The effects of the electronic revolution have been especially pernicious, according to Putnam, because "technology is privatizing our lives" to an ever greater extent. Furthermore, "Americans are in the midst of a transformation that is privileging nonplace-based connections over place-based connections," he says. Technologies like the Internet mean that our connections with people around the country and around the world are getting closer, while our ties to our neighbors across the street are weakening.

In spite of Putnam's dour assessment of the new technologies, a number of studies have been done that suggest that electronic networks, especially when grafted onto already existing social networks, can in fact enhance social capital. One of the most well-documented and far-reaching of these was a RAND Corporation study of five community networks:

  • The Public Electronic Network (PEN), Santa Monica, CA
  • The Seattle Community Network (SCN), Seattle, WA
  • The Playing to Win Network (PTW), Boston, MA
  • LatinoNet, San Francisco, CA
  • The Blacksburg Electronic Village (BEV), Blacksburg, VA.

The report suggests that local community networks "have the ability to support interpersonal relationships, local community-building, and social integration." It went on to say that "concerns that boundary-spanning networks might facilitate a reduction in community affiliation, or disinterest in local affairs, appear unfounded."

Another study by Andrea Kavanaugh and Scott Patterson, scholars at Virginia Polytechnic Institute and State University, produced similar findings. In their research on the Blacksburg Electronic Village network in Blacksburg, Virginia, they found that "the community network is clearly capable of building social networks and information exchange needed to achieve collective action." Moreover, users of the network reported a sense of being closer to the community. These findings "point to a kind of capacity building with the potential for increasing social capital," according to Kavanaugh and Patterson.

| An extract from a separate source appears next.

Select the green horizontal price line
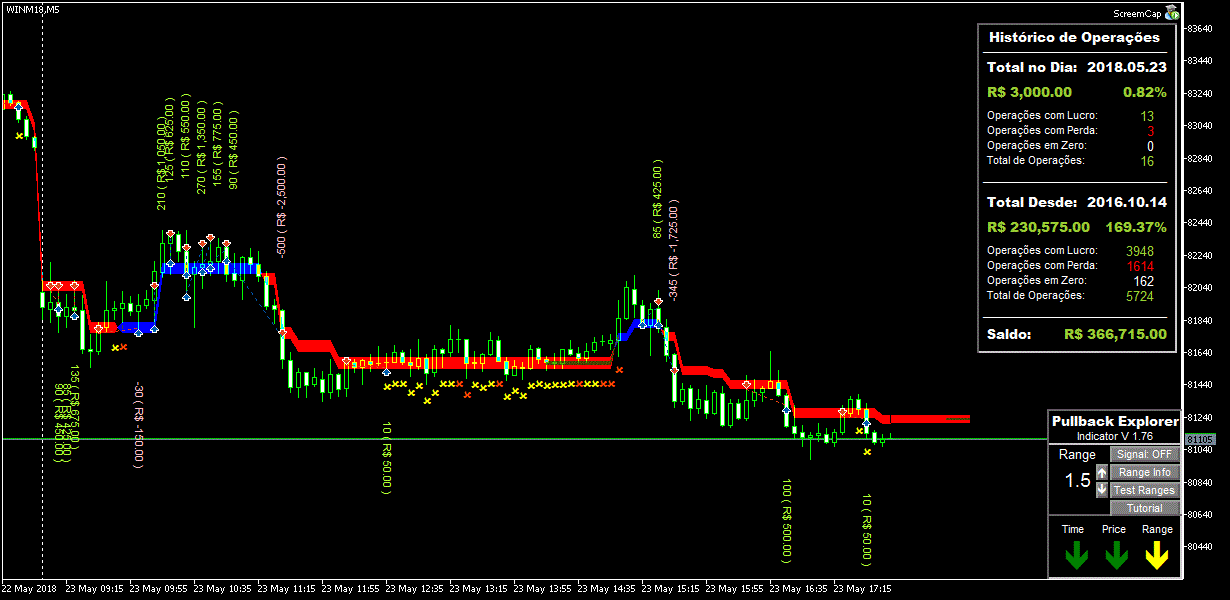The image size is (1230, 600). click(x=600, y=439)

These findings confirm what Howard Rheingold observed from his long-time participation on the WELL, namely that "the community-building power comes from the living database that the participants create and use together informally as they help each other solve problems, one to one and many to many. The web of human relationships that can grow along with the database is where the potential for cultural and political change can be found."

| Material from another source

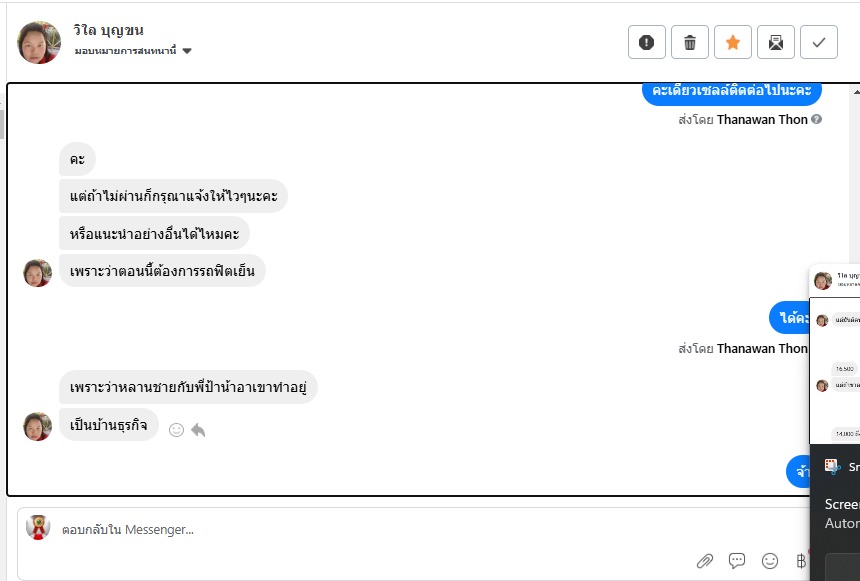This screenshot has height=581, width=860.
Task: Open the emoji picker in reply box
Action: point(770,561)
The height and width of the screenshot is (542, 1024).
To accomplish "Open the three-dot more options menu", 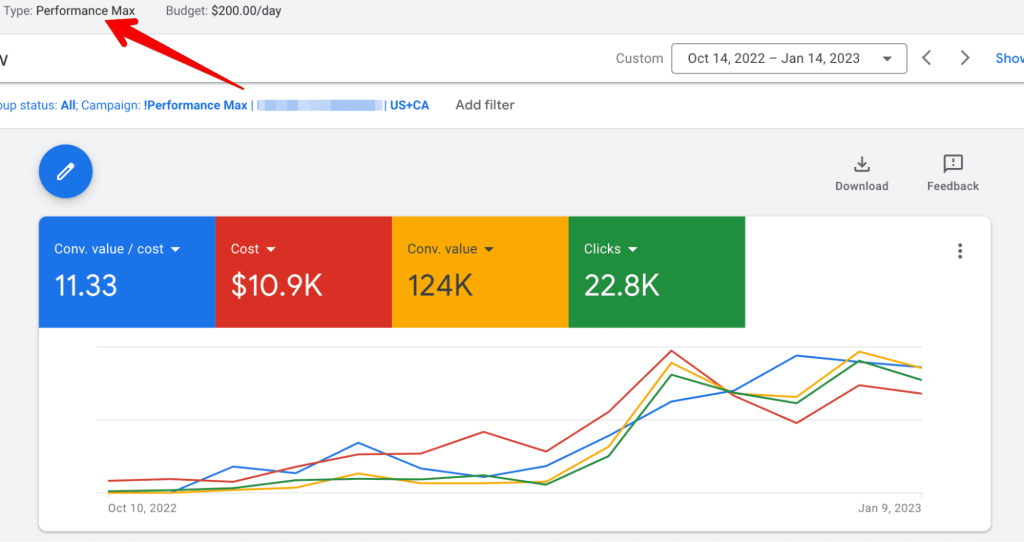I will [x=960, y=251].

The important thing is that the electronic linkage reinforce already existing networks within the community, not attempt to recreate them. To do this, community networks must be "woven into the fabric of community — not patched or pieced," as Douglas Schuler points out. "Community networks need to work strongly and strategically with other community institutions and organizations." Steve Cisler recommends that "any community network that is being designed or already exists, not only include face-to-face meetings of the board and technical staff but also regular meetings or social events to involve the users and the community that it serves."

Conclusion

The trouble with the virtual community metaphor is that it implies that technology itself can create community. Usually its effect is the very opposite: it hastens the breakdown of traditional community. Still, electronic networks can play a role in strengthening communities if they are used to augment social networks that are already in place. In addition to their obvious benefits as text-based information systems, networks can serve as public spaces for informal citizen-to-citizen interaction, they can support rational dialogue and, in some cases, deliberation, and they can promote the social connectedness, trust, and cooperation that constitute social capital.